Cellular agriculture is defined as the production of agricultural products from cell cultures rather than from whole plants or animals. With growing interest in cellular agriculture as a means to address the public health, environmental, and animal welfare challenges of animal agriculture, the concept of producing seafood from fish cell- and tissue-cultures is emerging as a means to address similar challenges with industrial aquaculture systems and marine capture. Cell-based seafood - as opposed to animal-based seafood - can combine developments in biomedical engineering with modern aquaculture techniques. Biomedical engineering developments such as closed-system bioreactor production of land animal cells create a basis for large scale production of marine animal cells. Aquaculture techniques such as genetic modification and closed system aquaculture have achieved marked gains in production that can pave the way for innovations in cell-based seafood production. Here, we present the current state of innovation relevant to the development of cell-based seafood across multiple species as well as specific opportunities and challenges that exist for advancing this science. The authors find that the physiological properties of fish cell- and tissue- culture may be uniquely suited to cultivation in vitro. These physiological properties, including hypoxia tolerance, high buffering capacity, and low-temperature growth conditions, make marine cell culture an attractive opportunity for scale production of cell-based seafood; perhaps even more so than mammalian and avian cell cultures for cell-based meats.
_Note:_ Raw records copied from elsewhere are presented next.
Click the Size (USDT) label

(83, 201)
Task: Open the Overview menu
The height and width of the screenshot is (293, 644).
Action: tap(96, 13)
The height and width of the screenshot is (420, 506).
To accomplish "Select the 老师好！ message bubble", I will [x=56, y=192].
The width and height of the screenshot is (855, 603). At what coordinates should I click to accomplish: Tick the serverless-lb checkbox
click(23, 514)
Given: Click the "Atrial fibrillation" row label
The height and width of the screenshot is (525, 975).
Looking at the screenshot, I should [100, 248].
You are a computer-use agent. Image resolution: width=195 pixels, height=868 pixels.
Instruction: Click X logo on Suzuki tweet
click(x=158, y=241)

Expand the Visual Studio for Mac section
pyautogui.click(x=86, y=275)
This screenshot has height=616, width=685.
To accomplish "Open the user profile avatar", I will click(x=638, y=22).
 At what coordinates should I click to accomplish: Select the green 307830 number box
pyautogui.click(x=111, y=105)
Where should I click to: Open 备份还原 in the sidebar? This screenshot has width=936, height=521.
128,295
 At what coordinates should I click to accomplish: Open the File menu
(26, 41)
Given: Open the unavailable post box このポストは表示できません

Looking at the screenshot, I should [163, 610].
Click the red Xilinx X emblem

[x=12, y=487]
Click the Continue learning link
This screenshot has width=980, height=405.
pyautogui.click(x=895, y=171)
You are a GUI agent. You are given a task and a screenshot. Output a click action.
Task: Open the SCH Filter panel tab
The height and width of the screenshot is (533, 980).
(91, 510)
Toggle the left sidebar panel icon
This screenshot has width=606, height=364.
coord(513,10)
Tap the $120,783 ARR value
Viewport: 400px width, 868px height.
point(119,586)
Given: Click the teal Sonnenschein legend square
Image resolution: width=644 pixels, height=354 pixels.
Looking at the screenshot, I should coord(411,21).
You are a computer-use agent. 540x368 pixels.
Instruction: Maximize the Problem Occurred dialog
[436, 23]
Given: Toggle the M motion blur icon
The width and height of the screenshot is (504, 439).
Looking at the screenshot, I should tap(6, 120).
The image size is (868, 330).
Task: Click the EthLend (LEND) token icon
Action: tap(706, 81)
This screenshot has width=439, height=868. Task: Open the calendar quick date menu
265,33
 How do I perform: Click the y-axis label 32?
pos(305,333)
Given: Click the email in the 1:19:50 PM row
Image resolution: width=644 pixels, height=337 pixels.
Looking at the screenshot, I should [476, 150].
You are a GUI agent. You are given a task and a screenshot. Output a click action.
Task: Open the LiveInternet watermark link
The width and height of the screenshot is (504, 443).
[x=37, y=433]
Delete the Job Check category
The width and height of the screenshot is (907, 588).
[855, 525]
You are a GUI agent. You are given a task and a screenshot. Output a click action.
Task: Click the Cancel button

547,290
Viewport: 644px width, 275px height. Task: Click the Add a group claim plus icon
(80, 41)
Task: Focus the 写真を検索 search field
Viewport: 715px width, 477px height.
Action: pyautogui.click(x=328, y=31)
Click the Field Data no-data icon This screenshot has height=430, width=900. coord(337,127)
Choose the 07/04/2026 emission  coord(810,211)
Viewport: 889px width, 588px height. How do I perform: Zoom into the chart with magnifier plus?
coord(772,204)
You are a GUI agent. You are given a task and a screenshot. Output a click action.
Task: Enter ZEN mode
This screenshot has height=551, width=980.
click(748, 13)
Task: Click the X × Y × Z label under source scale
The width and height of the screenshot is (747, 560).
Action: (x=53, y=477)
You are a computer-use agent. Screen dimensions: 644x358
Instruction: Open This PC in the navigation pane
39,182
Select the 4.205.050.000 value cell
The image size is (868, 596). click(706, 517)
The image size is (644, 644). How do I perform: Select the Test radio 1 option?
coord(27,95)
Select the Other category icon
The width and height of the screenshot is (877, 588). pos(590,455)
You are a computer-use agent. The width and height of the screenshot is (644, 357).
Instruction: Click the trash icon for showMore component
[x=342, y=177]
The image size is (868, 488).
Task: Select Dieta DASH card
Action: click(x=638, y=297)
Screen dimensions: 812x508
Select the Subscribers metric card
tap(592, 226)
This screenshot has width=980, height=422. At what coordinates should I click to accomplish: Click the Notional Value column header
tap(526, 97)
This, coupled with the unique capabilities of crustacean tissue-friendly scaffolding such as chitosan, a common seafood waste product and mushroom derivative, presents great promise for cell-based seafood production via bioreactor cultivation. To become fully realized, cell-based seafood research will require more understanding of fish muscle culture and cultivation; more investigation into serum-free media formulations optimized for fish cell culture; and bioreactor designs tuned to the needs of fish cells for large scale production.

Highlights

  • It is estimated that industrialized fisheries and fishing due to marine capture have lowered ocean biomass content by up to 80% (Myers and Worm, 2003)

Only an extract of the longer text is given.